_Texto de leitura:_
A flexibilidade de que fala Filinto Lima é também lembrada pela vice-presidente da Ordem dos Psicólogos. Mas Sofia Ramalho destaca mais a curricular do que a administrativa. “Damos demasiado peso a tomadas de decisão que não são deterministas. Nas novas políticas educativas do ensino básico e secundário, com a flexibilidade curricular, há tendência para haver maior permeabilidade entre disciplinas, áreas e opções. Há também uma tentativa de mudança para não nos centrarmos tanto nos resultados e olharmos mais para os processos de aprendizagem. Nesse contexto, não devia haver uma visão muito determinista na decisão que é tomada no 9.º ano. Na verdade, os percursos estão cada vez mais a ser montados no sentido de haver permeabilidade. Caso não corra bem, há flexibilidade de mudança”, diz Sofia Ramalho.

No entanto, considera que ainda há uma falta de ligação entre o que têm sido as políticas adoptadas ao nível do básico e do secundário e as políticas de entrada no ensino superior. “O acesso ao ensino superior continua a obrigar a obter médias, e comparamos alunos em que a diferença da nota é de uma décima, em que um é condenado ao sucesso e o outro ao fracasso. É preciso repensar o sistema. O modelo de avaliação que inclui as competências devia ser considerado para o acesso ao ensino superior, mas também o modelo de organização e estrutura dos cursos do ensino superior deveria ser diferente. Se cada vez mais nos preocuparmos com as competências e menos com o excesso de especialização teremos um modelo muito mais ajustado àquilo que o mercado laboral pede.”

Dados recolhidos

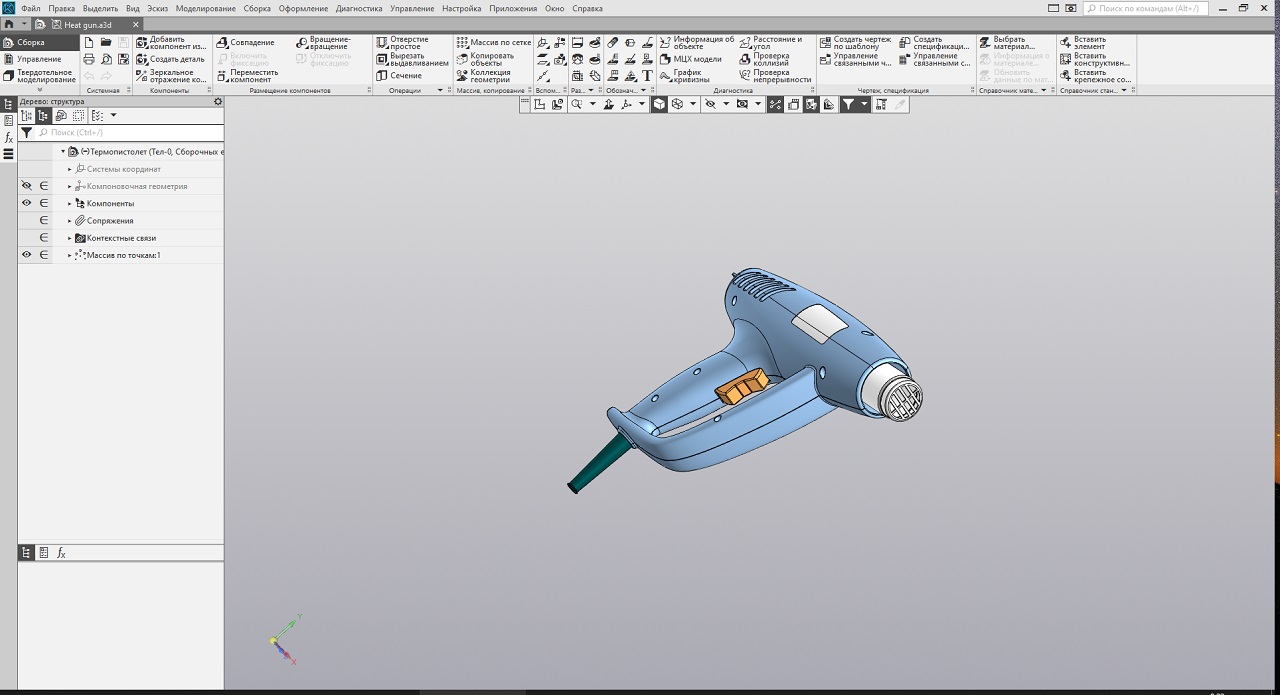
Task: Open tree panel settings gear
Action: click(x=218, y=101)
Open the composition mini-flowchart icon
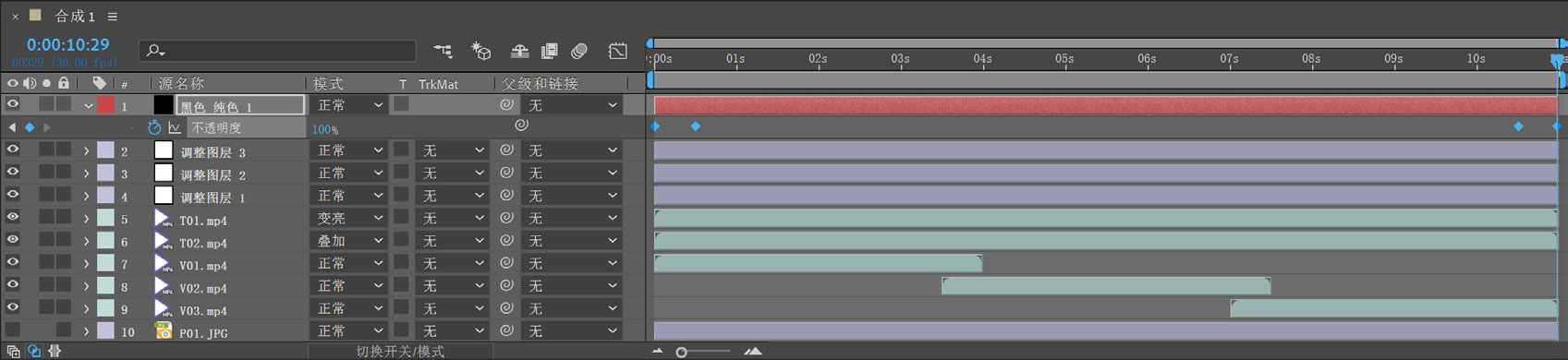Screen dimensions: 1568x360 [x=444, y=51]
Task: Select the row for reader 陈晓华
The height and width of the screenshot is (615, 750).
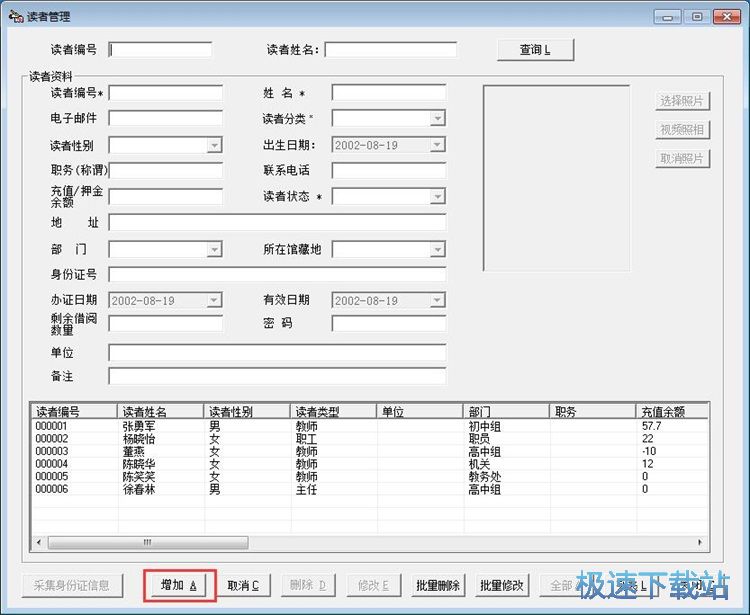Action: (144, 464)
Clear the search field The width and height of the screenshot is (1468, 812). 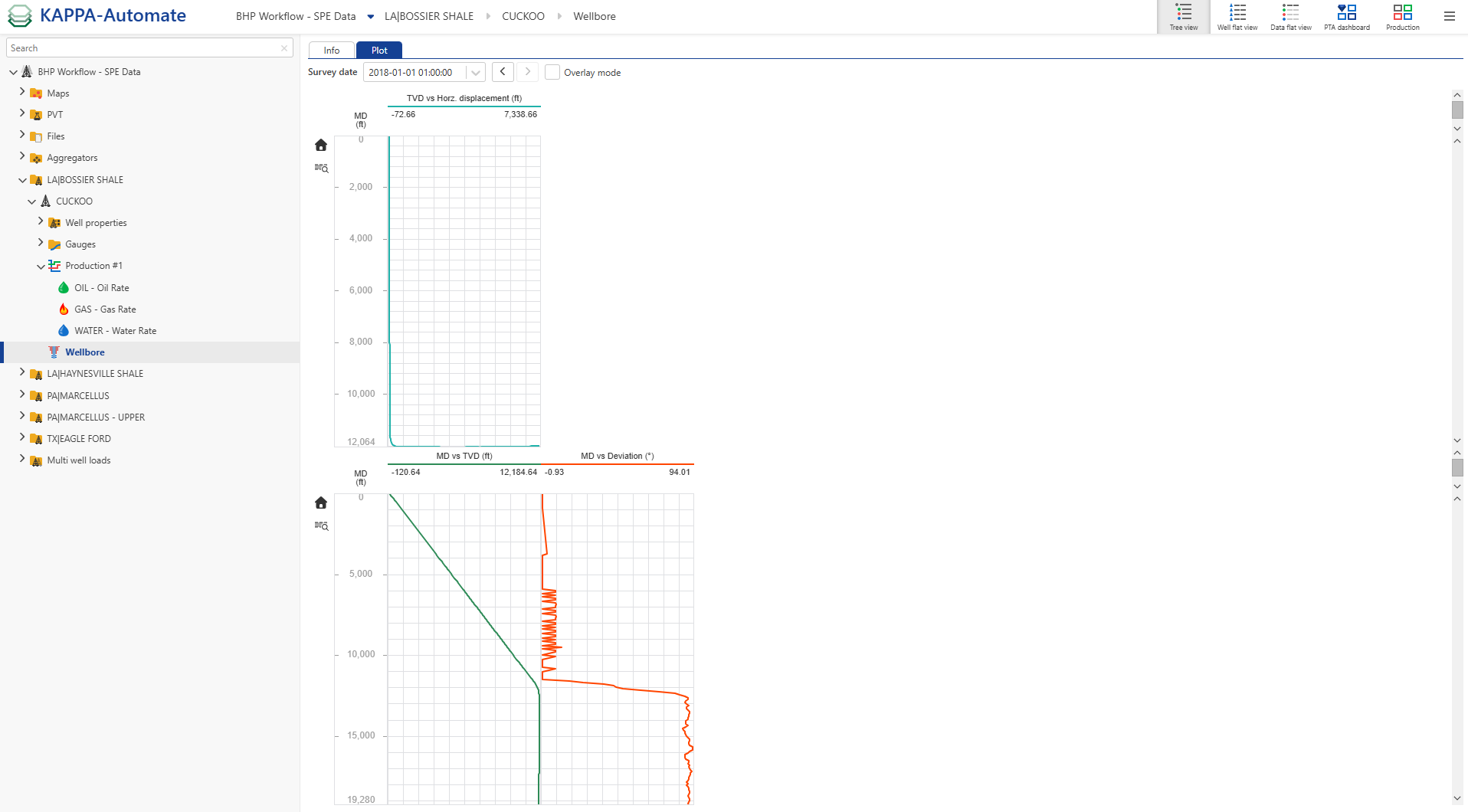pos(284,48)
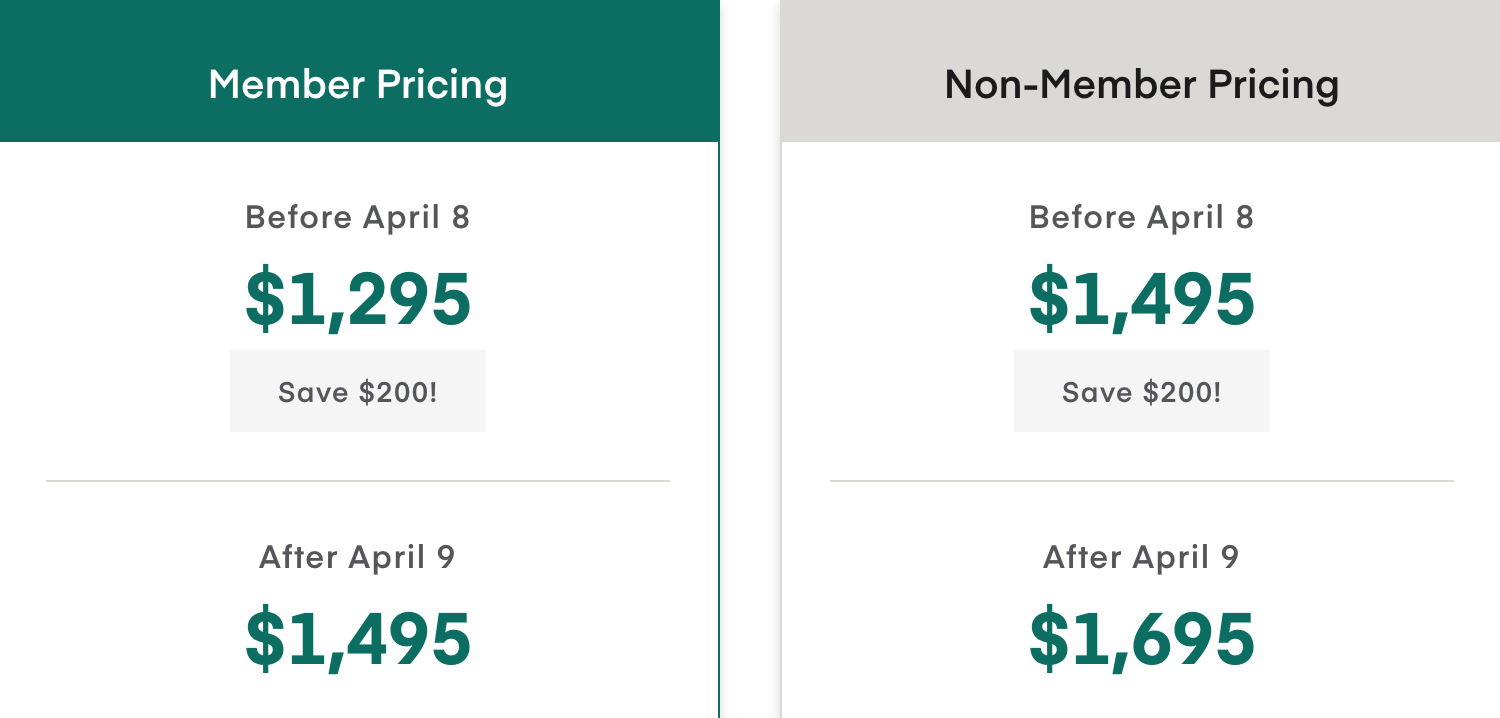Click the $1,695 non-member price
The height and width of the screenshot is (718, 1500).
[1141, 639]
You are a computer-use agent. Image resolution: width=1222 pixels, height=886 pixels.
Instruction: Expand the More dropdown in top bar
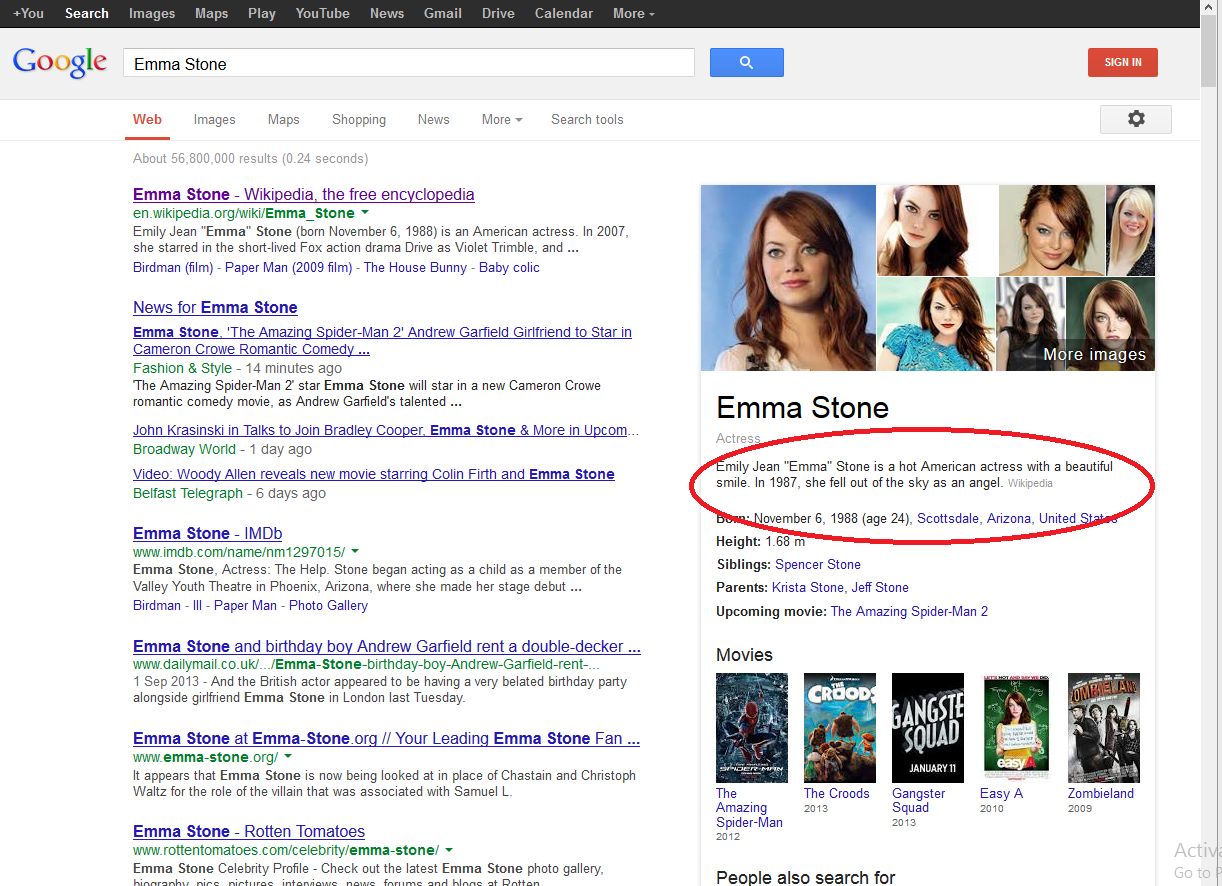[634, 13]
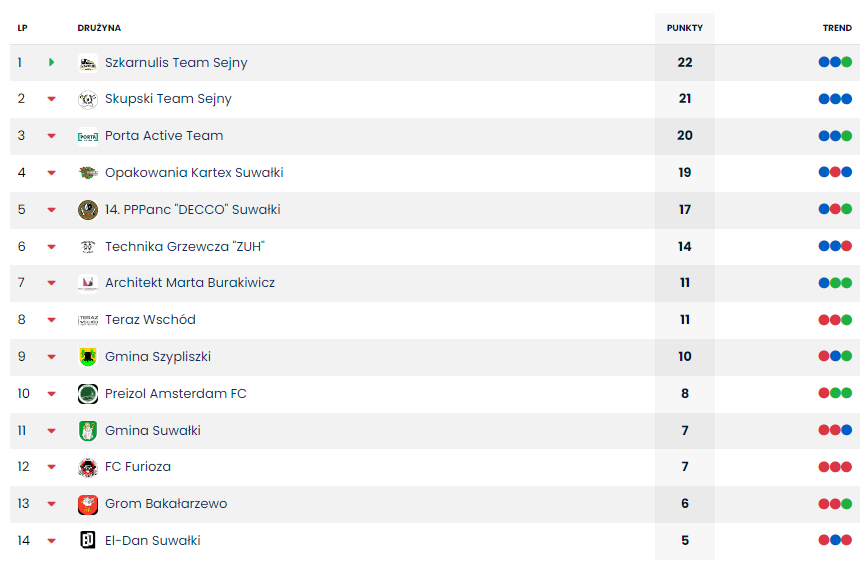Click the Grom Bakałarzewo orange logo

tap(88, 504)
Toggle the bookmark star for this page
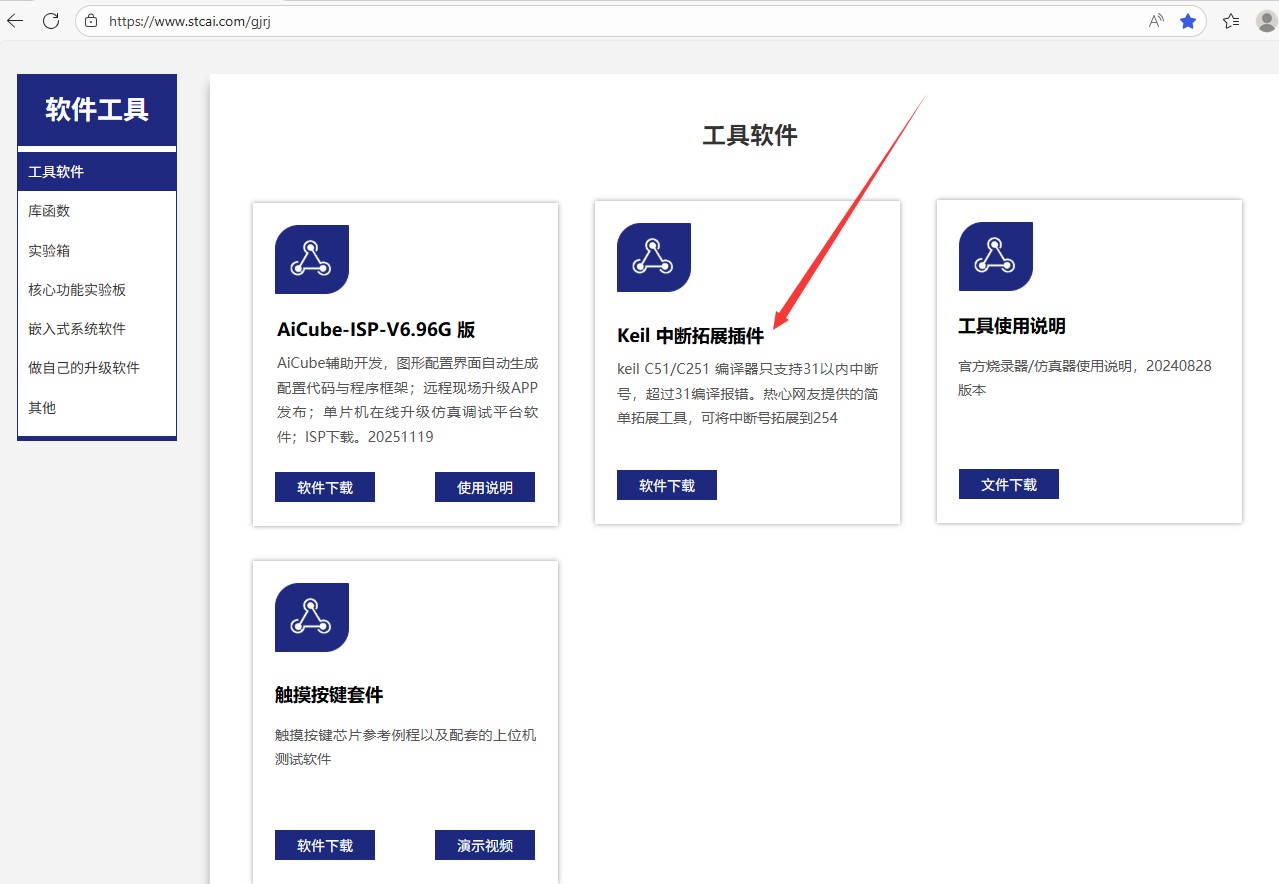The width and height of the screenshot is (1279, 884). coord(1188,20)
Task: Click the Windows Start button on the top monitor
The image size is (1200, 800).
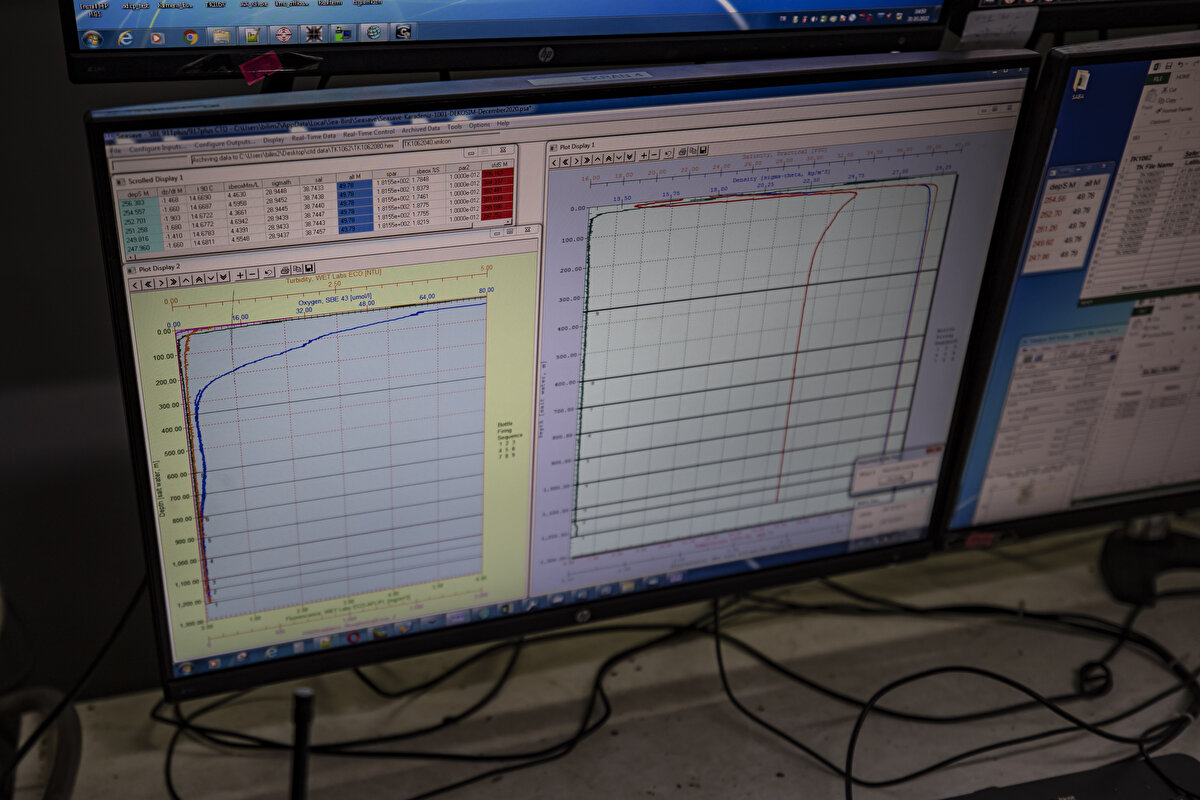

_Conjunto de exercícios:_
a: Segundo o texto, que cargo ocupa Sofia Ramalho?
b: Transcreva do texto tudo o que vai de "A flexibilidade de" até "diz Sofia Ramalho.".
Os dados recolhidos constituem material à parte, independente do texto.

_Resultados por tarefa:_
a: Sofia Ramalho é vice-presidente da Ordem dos Psicólogos.

b:
A flexibilidade de que fala Filinto Lima é também lembrada pela vice-presidente da Ordem dos Psicólogos. Mas Sofia Ramalho destaca mais a curricular do que a administrativa. “Damos demasiado peso a tomadas de decisão que não são deterministas. Nas novas políticas educativas do ensino básico e secundário, com a flexibilidade curricular, há tendência para haver maior permeabilidade entre disciplinas, áreas e opções. Há também uma tentativa de mudança para não nos centrarmos tanto nos resultados e olharmos mais para os processos de aprendizagem. Nesse contexto, não devia haver uma visão muito determinista na decisão que é tomada no 9.º ano. Na verdade, os percursos estão cada vez mais a ser montados no sentido de haver permeabilidade. Caso não corra bem, há flexibilidade de mudança”, diz Sofia Ramalho.